FXI Mutation Database - FXI Information

   Cogulation Factor XI

FXI is a plasma glycoprotein that participates in the propagation phase of blood coagulation, augmenting thrombin generation by activating Factor IX (FIX).

The Coagulation cascade can be divided into 3 smaller pathways;

  1. The extrinsic pathway is initiated following exposure of tissue factor (TF) from the vessel wall to the blood. TF forms a complex with Factor VII (FVII), which activates Factors IX (FIX) and X (FX). Activated FX converts prothrombin into thrombin. Thrombin subsequently catalyses the activation of FXI, establishing a positive feedback loop and amplifying its production.

  2. The intrinsic pathway is initiated upon contact of endothelial collagen with Factor XII (FXII), which itself is complexed with Prekallikrein (PK) and High Molecular Weight Kininogen (HK). Activated FXII catalyses the activation of FXI, which then interacts with the extrinsic pathway, activating FIX.

  3. The final common pathway involves the thrombin-mediated conversion of fibrinogen into fibrin. Thrombin activates Factor XIII (FXIII) which cross links the fibrin, enhancing its resistance to dispersion by high blood pressure.

Note: Thrombin also activates an anticoagulant pathway of negative control proteins, to maintain the balance between coagulation and thrombus formation, avoiding complications such as thrombosis.


Coagulation Cascade

   Factor XI Structure

FXI is a unique coagulation protease in that it contains four tandem apple (Ap) domains , also known as PAN modules. These Ap domains show sequence homology with each other and with other Ap domains in proteins such as Hepatocyte growth factor and PK. FXI also contains a serine protease (SP) domain that is homologous to the SP domains of other coagulation factors.

FXI Domains


  Factor XI Activity

FXI circulates as a dimer, with two identical FXI monomers linked by non-covalent interactions between the Ap4 domains and by a Cys339-Cys339 (Cys321-Cys321) disulphide bond, although the disulfide bond is not essential for dimerisation.

FXI can be activated by thrombin or by activated FXII. Alternatively, FXII may undergo auto-activation. Activation of FXI results in cleavage of the scissile bond at Arg387-Ile388 (Arg369-Ile370), forming a heavy chain containing the Ap domains and a light chain containing the SP domain. The SP domain contains the catalytic triad which lies at His431 (His413), Asp480 (Asp462) and Ser575 (Ser557).

FXI is activated when bound to activated platelets. The FXI Ap3 domain binds to the platelet glycoprotein (GP) Ib-IX-V complex in the presence of HK and zinc ions, or prothrombin and calcium ions. Binding sites for HK and PK have been mapped to the Ap1 domain and a binding site for FXIIa has also been proposed within the Ap4 domain. The Ap2 and Ap3 domains both seem to be involved in binding FIX, which is cleaved by the SP domain.



  Factor XI Deficiency

Variants within the F11 gene can cause FXI deficiency, also known as Haemophilia C, Plasma thromboplastin antecedent deficiency and Rosenthal syndrome. Individuals with FXI deficiency display variable clinical phenotypes.

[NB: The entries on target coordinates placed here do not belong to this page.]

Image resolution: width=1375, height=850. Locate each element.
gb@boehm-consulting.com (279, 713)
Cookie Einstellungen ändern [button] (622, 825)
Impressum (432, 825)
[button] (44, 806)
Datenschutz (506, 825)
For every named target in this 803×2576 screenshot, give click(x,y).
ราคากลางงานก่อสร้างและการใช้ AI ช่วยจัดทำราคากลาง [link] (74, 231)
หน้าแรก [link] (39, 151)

FXI coagulant activity (FXI:C) in normal human plasma is 70-150 IU/dL. Severe FXI deficient patients have FXI:C levels of < 1-20 IU/dL , whereas partially deficient FXI deficient patients possess FXI:C levels of 20-70 IU/dL.

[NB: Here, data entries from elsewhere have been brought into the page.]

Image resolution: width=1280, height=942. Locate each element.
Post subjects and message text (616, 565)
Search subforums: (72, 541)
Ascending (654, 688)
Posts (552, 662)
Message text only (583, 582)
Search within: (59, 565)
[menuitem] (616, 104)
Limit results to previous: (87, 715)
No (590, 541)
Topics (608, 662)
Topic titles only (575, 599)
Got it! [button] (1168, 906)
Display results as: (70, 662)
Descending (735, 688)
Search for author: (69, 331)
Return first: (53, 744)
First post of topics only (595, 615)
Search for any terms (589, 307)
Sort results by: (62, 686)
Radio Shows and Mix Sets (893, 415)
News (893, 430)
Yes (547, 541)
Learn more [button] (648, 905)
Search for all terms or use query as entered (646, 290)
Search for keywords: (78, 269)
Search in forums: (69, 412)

Individuals with severe FXI deficiency are homozygous or compound heterozygous for causative mutations, whereas individuals who are partially deficient are heterozygous, with one mutated allele.

  Symptoms

FXI deficiency is associated with a variable injury-related bleeding diathesis with bleeding symptoms associated with trauma or surgery and a lack of spontaneous bleeding.

The majority of severely deficient individuals bleed excessively after invasive procedures but this is not universal. Up to 50% of partially deficient patients have a history of bleeding.

In females, menorrhagia (heavy or prolonged bleeding during menstruation) and post-partum hemorrhage (bleeding after pregnancy) are particular features.

The bleeding tendency varies considerably between patients with similar FXI levels and may also vary within the same individual.

Bleeding is more common after surgical procedures on areas of high fibrinolytic activity such as the oral and nasal cavities, prostate and uterus.

  Treatment

Current available therapy for FXI deficiency consists of FXI replacement and the use of antifibrinolytic agents.